You will probably recognize Grjotagja Lava Cave from a particularly, um, steamy moment between Jon Snow and Ygritte near a hot spring inside a surprisingly cozy cave. It actually is a cozy cave in real life, inconspicuous and easy to miss if you don't know what you're looking for. That the particular scene was filmed in a studio, but the set was a painstakingly detailed recreation of Grjotagja, with a small waterfall added for effect.

The cave is far from secret, as it's now a well-known location for travelers. That being said, it's still worth a spot on your itinerary, as you can catch it when it's not quite as packed.

History

Long before the cave was featured in "Game of Thrones" (season 3, episode 5), the subterranean hideout was thought to be the home of outlaw Jón Markússon. Caves were often the home for lawbreakers throughout Iceland's history, as it was often thought that the dangerous lava caves were also home to trolls and other dangerous creatures. One thing we do know for sure: locals loved and frequented the hot spring that is housed within this cave up until the 1970s. It was then that something, frankly, terrifying began to happen that made it impossible to swim in its water; between the years of 1975 and 1984, the Krafla volcanoes erupted nine times. This volcanic activity and lava flow caused the cave's waters to boil, making it far too hot to swim in.

Currently the water is a comfortable temperature, but it is unstable and know to rapidly heat up without warning. Take care if you decided to test the hot spring with your hands or feet.

How to Visit

To get to Grjotagja Lava Cave, you'll have to travel to northern Iceland, near the Lake Myvatn region. There is a parking lot adjacent to the cave, but you can also take a hiking path from the nearby Dimmuborgir lava fields.

Getting into the cave is a careful process. There are jagged rocks lining the tiny entrance, levels of wider rocks to navigate, and not a whole lot of room to move around once you're inside. You can head off toward the right side of the cave, which has more room for sitting. Toward the left there are fewer places to plant yourself without getting wet. There's often a steady stream of tourists going in and out so finding a peaceful spot can be difficult.

The interior of the cave is the real draw of this area, but there is also a large crack in the volcanic rock along the top of the cave that draws a crowd of photo-seekers.

Tips for Visiting

It can get incredibly busy in Grjotagja Lava Cave. Be patient as you wait to enter the cave; you'll want to watch your steps as you take the short descent into the cave. If you plan on spending any extended amount of time in the cave, find a sitting spot as far away from the entrance as possible.

If you're visiting after dark, bring a flashlight as there is not natural or installed lighting inside. There have been times in the past where entry to the cave has been blocked off—do not ignore these warnings if they are up when you visit. This cave is located on private property and has been compromised by visitors in the past who have disrespected the space. When you visit, make sure to leave no trace and bring everything out that you bring in.

During the winter, the rocks around the entrance can get slippery.
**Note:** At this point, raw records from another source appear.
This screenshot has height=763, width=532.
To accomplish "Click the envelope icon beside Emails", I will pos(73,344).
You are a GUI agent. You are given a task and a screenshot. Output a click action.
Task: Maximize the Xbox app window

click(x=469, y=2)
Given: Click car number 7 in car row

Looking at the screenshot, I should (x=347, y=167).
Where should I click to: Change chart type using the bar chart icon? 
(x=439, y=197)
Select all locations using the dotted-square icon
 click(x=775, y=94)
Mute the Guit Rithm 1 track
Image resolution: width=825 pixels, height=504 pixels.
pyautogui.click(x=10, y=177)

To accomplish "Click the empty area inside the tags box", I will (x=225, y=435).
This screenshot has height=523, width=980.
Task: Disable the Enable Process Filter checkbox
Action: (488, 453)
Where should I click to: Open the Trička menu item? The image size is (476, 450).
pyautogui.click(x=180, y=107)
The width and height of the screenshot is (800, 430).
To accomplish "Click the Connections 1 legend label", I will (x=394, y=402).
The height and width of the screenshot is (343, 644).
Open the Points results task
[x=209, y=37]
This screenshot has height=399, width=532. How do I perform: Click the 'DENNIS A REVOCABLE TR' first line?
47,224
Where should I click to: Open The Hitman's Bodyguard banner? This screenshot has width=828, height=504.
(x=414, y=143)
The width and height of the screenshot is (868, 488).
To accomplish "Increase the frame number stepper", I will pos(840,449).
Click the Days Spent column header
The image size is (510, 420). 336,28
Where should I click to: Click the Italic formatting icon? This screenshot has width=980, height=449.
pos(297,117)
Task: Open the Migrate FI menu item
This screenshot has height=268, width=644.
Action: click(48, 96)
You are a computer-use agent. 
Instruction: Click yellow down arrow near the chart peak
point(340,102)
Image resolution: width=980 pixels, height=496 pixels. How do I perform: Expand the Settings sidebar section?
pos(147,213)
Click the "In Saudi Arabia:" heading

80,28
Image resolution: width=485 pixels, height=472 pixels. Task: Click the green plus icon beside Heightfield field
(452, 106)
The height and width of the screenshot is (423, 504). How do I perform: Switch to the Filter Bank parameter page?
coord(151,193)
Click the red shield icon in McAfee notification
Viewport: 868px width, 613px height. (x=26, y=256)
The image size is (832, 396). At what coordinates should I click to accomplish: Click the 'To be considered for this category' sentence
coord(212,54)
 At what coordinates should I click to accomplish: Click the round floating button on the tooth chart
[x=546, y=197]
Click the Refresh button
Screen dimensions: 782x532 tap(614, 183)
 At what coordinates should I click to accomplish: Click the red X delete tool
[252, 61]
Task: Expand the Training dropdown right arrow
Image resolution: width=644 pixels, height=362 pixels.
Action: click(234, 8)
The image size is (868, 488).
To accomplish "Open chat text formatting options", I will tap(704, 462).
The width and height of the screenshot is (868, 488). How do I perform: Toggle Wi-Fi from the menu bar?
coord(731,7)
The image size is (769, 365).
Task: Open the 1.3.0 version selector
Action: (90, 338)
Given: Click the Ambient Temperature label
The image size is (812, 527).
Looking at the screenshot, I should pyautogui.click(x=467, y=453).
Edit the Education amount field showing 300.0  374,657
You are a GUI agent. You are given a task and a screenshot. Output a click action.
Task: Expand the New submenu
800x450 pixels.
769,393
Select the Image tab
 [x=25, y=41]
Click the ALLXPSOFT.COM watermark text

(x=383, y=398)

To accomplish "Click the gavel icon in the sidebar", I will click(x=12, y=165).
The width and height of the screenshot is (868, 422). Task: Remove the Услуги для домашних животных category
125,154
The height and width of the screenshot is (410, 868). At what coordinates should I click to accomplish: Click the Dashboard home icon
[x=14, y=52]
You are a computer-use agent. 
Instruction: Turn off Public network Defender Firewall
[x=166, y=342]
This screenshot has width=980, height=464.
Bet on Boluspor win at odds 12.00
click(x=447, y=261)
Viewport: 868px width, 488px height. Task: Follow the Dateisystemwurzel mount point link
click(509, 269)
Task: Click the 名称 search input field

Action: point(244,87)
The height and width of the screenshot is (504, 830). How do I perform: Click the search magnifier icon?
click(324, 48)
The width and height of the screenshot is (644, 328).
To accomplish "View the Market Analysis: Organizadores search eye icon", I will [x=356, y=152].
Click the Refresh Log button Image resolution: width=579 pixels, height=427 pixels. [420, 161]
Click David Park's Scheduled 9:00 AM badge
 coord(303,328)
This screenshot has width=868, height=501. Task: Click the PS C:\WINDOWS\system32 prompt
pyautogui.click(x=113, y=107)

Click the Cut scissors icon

Take extra care navigating the area if this is the case.

What to Do Nearby

Dimmuborgir is a great activity to pair with Grjotagja, as you can walk between the two. There are plenty of hiking paths for all levels at Dimmuborgir and the history and folklore behind the area cannot be beat.

You can also visit the nearby Hverfjall crater, Myvatn Nature Baths, Námafjall Geothermal Area, Stóragjá hot spring, Lofthellir cave, and more. By visiting Grjotagja, you've already put yourself within visiting vicinity of the other Diamond Circle sights, setting you up for a fantastic weekend trip.